Background: Rectal cancer seriously threats to human health. Traditional chemotherapy drugs might kill rectal cancer cells while easy cause side effects and clinical complications. Therefore, it is necessary to explore possible new methods for rectal cancer treatment. Survivin is an important tumor-specific protein. Previous researches showed it may be closely related to nasopharyngeal carcinoma. Its role in rectal cancer remains unclear.
Methods: Cultivate human rectal cancer HRC-9698 cells. Antisense microRNA targeting survivin and control miRNA were constructed and transfected to HRC-9698 cells. MTT assay was applied to detect cell growth. Flow cytometry was used to test cell apoptosis. Western blot was performed to detect Osteopontin expression level. Colony formation and transwell assay were used to test cell clone formation and invasion abilities.

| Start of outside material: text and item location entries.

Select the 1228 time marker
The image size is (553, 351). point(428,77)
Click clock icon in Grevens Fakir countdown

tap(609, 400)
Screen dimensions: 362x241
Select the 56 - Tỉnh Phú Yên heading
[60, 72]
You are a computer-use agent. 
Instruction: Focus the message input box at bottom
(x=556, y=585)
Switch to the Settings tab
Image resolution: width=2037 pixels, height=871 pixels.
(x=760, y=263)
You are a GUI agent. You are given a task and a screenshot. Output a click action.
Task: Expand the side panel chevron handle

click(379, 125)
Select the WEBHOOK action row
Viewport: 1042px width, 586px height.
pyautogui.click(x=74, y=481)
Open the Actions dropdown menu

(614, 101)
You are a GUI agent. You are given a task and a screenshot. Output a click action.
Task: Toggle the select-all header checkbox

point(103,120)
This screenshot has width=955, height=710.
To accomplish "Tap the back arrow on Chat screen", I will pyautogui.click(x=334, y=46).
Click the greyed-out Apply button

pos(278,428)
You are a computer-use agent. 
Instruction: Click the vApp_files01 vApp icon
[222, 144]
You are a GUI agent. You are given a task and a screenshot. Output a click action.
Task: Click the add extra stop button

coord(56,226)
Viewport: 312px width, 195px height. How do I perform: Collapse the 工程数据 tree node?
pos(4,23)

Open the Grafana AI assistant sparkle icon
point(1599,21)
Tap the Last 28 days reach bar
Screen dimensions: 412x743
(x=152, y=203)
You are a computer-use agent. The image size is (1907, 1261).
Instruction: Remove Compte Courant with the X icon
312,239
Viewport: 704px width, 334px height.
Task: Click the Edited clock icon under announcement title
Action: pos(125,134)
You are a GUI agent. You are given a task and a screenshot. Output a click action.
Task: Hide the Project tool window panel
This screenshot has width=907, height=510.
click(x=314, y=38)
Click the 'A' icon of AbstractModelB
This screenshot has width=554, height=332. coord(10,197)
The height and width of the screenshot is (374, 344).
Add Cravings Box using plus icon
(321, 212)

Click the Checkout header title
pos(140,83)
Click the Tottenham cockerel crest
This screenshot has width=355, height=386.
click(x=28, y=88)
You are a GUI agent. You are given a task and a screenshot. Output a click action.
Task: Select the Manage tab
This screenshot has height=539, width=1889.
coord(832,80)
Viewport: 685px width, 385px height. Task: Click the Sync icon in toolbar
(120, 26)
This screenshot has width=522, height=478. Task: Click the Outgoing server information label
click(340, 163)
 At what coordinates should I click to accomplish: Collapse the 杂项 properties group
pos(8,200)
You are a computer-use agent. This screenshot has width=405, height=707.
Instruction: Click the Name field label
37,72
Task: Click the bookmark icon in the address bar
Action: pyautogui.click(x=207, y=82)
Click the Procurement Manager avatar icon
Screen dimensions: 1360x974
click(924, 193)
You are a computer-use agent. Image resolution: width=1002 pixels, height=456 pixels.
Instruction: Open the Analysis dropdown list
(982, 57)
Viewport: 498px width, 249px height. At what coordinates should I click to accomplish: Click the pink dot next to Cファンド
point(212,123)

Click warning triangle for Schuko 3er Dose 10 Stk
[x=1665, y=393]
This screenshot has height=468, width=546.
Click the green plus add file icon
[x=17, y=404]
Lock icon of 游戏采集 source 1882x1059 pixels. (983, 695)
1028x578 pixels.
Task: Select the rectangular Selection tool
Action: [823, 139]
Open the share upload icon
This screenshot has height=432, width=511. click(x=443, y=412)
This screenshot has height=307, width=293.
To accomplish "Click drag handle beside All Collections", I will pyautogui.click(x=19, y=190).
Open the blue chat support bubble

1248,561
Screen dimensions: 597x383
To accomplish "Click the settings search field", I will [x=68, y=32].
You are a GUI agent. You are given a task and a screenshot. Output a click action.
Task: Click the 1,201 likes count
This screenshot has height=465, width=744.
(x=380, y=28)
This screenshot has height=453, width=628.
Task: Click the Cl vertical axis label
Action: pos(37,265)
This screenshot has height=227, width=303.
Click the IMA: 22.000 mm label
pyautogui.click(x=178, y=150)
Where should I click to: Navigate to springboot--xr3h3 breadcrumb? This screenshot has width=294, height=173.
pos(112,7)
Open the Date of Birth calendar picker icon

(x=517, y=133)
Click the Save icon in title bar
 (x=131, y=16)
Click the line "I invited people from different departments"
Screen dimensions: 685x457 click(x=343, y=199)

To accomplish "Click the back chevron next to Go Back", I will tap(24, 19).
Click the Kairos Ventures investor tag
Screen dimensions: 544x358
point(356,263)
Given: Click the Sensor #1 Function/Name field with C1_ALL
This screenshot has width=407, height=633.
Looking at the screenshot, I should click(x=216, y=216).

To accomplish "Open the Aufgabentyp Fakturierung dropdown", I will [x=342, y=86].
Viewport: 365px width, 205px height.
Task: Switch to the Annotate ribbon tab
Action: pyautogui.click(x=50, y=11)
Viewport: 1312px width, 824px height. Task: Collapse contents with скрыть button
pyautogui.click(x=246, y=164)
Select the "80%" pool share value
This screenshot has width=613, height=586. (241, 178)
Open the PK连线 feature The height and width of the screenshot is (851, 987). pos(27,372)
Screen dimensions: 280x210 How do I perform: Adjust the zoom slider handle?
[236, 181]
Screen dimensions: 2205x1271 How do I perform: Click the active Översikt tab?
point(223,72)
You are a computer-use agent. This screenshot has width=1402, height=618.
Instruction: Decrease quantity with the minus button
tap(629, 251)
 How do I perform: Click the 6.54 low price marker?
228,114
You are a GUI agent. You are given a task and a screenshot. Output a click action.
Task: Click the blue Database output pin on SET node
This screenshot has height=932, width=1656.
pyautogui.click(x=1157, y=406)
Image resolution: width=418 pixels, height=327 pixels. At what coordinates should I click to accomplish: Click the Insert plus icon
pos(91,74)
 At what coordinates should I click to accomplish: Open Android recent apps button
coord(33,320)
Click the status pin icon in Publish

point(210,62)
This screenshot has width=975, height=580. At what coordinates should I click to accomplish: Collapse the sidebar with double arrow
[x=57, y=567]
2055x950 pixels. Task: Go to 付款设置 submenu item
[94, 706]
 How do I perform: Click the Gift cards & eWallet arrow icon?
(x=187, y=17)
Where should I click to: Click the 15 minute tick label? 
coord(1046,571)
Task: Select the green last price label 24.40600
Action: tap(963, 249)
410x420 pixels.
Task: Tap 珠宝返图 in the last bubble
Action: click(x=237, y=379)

Results: Antisense microRNA targeting survivin can inhibit HRC-9698 cell proliferation and induce its apoptosis. Antisense microRNA targeting survivin decreased osteopontin expression level. Overexpressed osteopontin inhibited antisense microRNA targeting survivin induced cell apoptosis. Antisense microRNA targeting survivin suppressed HRC-9698 cells' colony formation and invasion abilities.
Conclusion: Antisense microRNA targeting survivin induced osteopontin participated HRC-9698 cell apoptosis. Antisense microRNA targeting survivin inhibited HRC-9698 cell colony formation and invasive abilities, indicating that survivin may play its anti-tumor effect through inducing cell apoptosis and inhibiting cell metastasis and invasion.
Keywords: HRC-9698; apoptosis; miRNA; osteopontin; proliferation; survivin.